Kabarsumsel.com, Lubuk Linggau – Sebanyak 18 pelaku kejahatan dijebloskan ke penjara oleh jajaran Polres Lubuklinggau. Para bandit itu hasil tangkapan selama satu bulan sejak April hingga Mei 2016.

Saat gelar perkara di halaman Mapolres Lubuklinggau, Selasa (31/5), Kapolres Lubuklinggau, AKBP Ari Wahyu Widodo mengatakan, dari para pelaku kejahatan itu, ada yang merupakan hasil tangkapan jajaran polsek di wilayah hukum Polres Lubuklinggau.

“Menjelang puasa dan Lebaran, Polres Lubuklinggau melaksanakan kegiatan pencegahan 3C dan premanisme,” kata Kapolres.
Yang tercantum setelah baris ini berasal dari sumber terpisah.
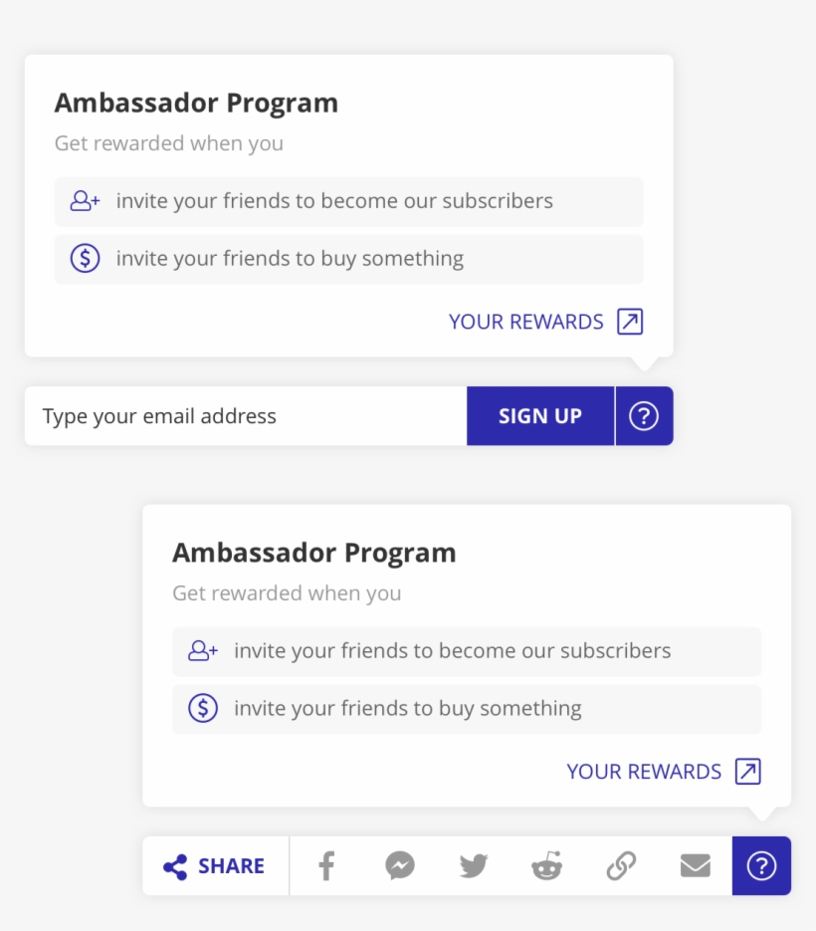
Task: Open Your Rewards link in upper card
Action: point(526,322)
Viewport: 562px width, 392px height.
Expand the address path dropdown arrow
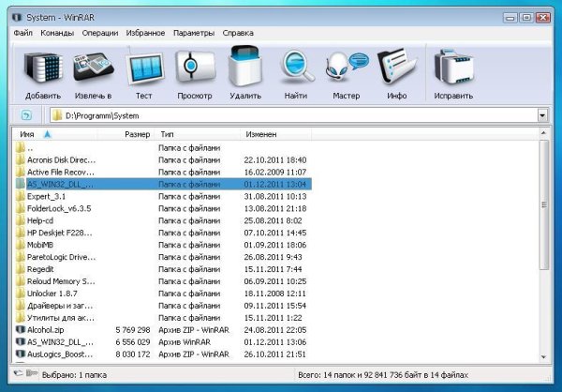point(542,115)
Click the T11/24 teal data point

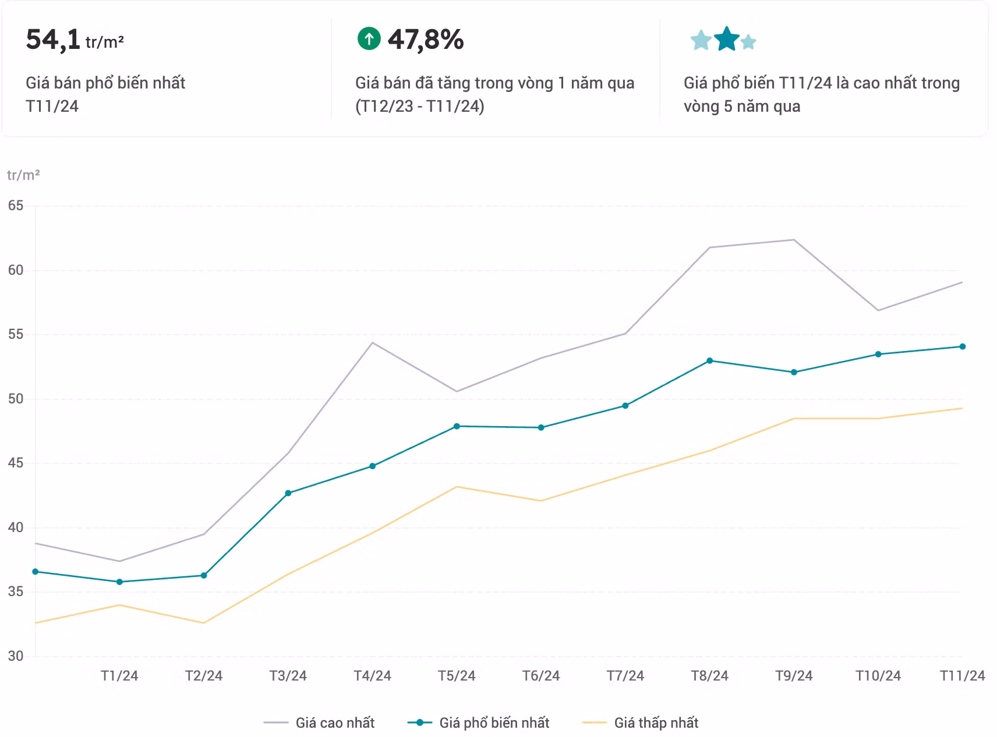click(962, 347)
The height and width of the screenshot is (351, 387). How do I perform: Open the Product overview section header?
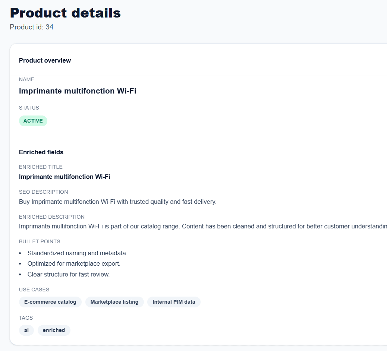click(x=45, y=60)
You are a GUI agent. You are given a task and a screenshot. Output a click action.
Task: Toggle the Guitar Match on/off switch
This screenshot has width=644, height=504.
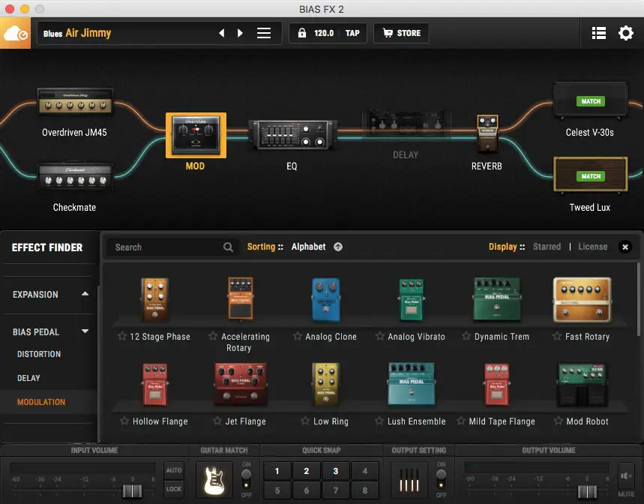246,479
Pada hasil tangkapan ini, ada penindakan 15 kasus dengan 18 tersangka. Yakni kasus curat 5 tempat kejadian perkara (TKP), curas 3 TKP, curanmor 2 TKP, pencurian 2 TKP, dan premanisme/sajam 3 TKP. Kemudian barang bukti (BB) yang disita berupa 3 unit sepeda motor, 3 buah sajam, 1 buah notebook merek Acer, 2 unit laptop, 4 unit HP, 1 buah genset, 1 buah mesin chainsaw, 2 unit tablet merek Samsung, dan uang tunai sebesar Rp750 ribu.

Selain itu, pada 30 Mei, Polres Lubuklinggau telah melaksanakan giat cipta kondisi operasi pekat menjelang bulan puasa yang dilakukan di pasar Inpres. Hasilnya mengamankan miras 6 dus berisi 120 botol Malaga dan petasan cabai sebanyak 300 bungkus.   “Ini hasil kegiatan yang sudah kita laksanakan demi menjaga stabilitas keamanan di Kota Lubuklinggau,” beber Kapolres.

Dalam hal ini Polres Lubuklinggau juga berkoordinasi dengan pemerintah daerah menyikapi kasus yang sedang marak tentang pelecehan seksual. Ini dilakukan dengan bekerjasama dengan Komisi Perlindungan Anak Indonesia Daerah (KPAID) setempat. Kemudian bekerjasama Pemerintah Kota Lubuklinggau untuk membuat aturan-aturan tentang operasional tempat-tempat usaha, contoh warnet yang harus sudah tutup pada pukul 22.00.

“Disinyalir, di sana awal mula salah satu kegiatan yang bisa mempengaruhi mental seseorang,” kata Kapolres.

Terkait soal narkoba, hasil ungkap kasus mulai Januari sampai Mei terdapat 53 kasus dengan  53 tersangka. Kasat Res Narkoba, AKP Muhammad Ismail mengatakan, barang bukti diamankan berupa sabu 33,97 gram, ekstasi 3,5 butir, 1,5 butir ekstasi dalam keadaan hancur (basah), dan ganja 217,54 gram.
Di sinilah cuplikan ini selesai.